New and Notable from Special Collections and University Archives:

New Acquisitions, Events, and Highlights from Our Collections

May 22, 2003

Don Freeman Collection

Veteran award-winning journalist Don Freeman has donated his collection of newspaper columns spanning approximately fifty years. Freeman originally hails from Winnipeg, Manitoba, Canada but spent much of his early years in the Chicago area. He earned his bachelor's degree from Northwestern University's Medill School of Journalism in Evanston, Illinois. Before choosing San Diego as his home, Freeman served as a sports staff writer for the Chicago Tribune. He joined the staff of the San Diego Union, where he reviewed plays and launched its first jazz column.
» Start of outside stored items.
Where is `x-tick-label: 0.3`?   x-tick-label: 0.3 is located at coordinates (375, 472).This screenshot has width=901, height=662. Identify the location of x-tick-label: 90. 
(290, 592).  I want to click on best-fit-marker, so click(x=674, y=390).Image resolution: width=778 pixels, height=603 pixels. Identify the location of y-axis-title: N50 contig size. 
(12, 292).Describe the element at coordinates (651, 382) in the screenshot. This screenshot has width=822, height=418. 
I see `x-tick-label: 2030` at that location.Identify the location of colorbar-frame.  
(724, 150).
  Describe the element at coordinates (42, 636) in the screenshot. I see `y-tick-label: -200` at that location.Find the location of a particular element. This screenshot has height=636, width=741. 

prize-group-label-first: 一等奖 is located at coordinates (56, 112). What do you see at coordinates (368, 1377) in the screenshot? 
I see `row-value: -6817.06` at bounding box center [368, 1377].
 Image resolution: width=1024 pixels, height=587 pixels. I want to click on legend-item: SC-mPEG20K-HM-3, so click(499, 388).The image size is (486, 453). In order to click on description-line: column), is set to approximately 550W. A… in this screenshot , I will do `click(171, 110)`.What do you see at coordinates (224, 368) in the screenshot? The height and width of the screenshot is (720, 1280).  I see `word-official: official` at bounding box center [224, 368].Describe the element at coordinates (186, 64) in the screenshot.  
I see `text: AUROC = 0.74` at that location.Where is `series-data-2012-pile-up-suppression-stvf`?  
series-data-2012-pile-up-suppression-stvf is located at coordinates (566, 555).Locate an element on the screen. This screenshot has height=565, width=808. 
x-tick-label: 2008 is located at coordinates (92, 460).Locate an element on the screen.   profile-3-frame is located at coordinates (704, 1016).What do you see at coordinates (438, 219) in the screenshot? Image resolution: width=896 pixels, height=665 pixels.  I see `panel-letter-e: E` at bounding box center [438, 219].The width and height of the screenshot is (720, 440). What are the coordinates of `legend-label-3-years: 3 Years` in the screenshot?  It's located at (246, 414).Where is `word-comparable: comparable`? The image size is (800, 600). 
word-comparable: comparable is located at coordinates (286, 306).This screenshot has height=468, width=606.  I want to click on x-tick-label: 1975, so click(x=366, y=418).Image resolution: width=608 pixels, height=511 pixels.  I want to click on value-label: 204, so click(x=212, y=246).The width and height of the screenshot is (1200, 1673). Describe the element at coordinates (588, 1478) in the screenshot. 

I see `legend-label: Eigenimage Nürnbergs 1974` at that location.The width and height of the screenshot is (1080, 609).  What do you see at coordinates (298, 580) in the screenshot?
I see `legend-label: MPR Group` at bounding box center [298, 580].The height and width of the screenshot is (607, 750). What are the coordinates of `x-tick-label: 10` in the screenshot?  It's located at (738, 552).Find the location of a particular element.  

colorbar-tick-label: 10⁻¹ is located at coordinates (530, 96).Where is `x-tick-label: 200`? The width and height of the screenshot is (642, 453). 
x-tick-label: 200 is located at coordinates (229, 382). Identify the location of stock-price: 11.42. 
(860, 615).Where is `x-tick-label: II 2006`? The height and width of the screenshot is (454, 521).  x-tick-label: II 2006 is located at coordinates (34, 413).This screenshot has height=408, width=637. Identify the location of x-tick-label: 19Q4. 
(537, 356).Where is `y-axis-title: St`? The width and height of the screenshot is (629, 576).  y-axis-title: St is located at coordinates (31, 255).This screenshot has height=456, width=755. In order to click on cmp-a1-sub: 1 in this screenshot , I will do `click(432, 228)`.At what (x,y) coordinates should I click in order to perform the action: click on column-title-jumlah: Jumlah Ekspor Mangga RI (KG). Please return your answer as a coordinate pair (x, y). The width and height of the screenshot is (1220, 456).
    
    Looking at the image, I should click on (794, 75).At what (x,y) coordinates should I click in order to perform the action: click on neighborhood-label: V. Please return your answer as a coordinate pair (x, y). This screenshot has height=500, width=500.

For more than 35 years, he was the Union's television editor and columnist. Since 1992, when the San Diego Union merged with the San Diego Tribune, Freeman has been the paper's critic-at-large columnist. Freeman has received two San Diego Press Club awards and was designated that organization's print Headliner of the Year in 1998. His collection also includes a tape-recorded interview with Freeman, along with its transcript, conducted by Special Collections staff. Freeman reflects on his entrance into the field of journalism; his discovery of the writer who would become his idol, Ring Lardner; and his experiences interviewing many celebrities over the years, such as singers Frank Sinatra and Bing Crosby, actresses Marlene Dietrich and Donna Reed, and baseball legend Ted Williams. Researchers of journalism and rhetoric, as well as those interested in sports and entertainment history, will find this collection particularly appealing.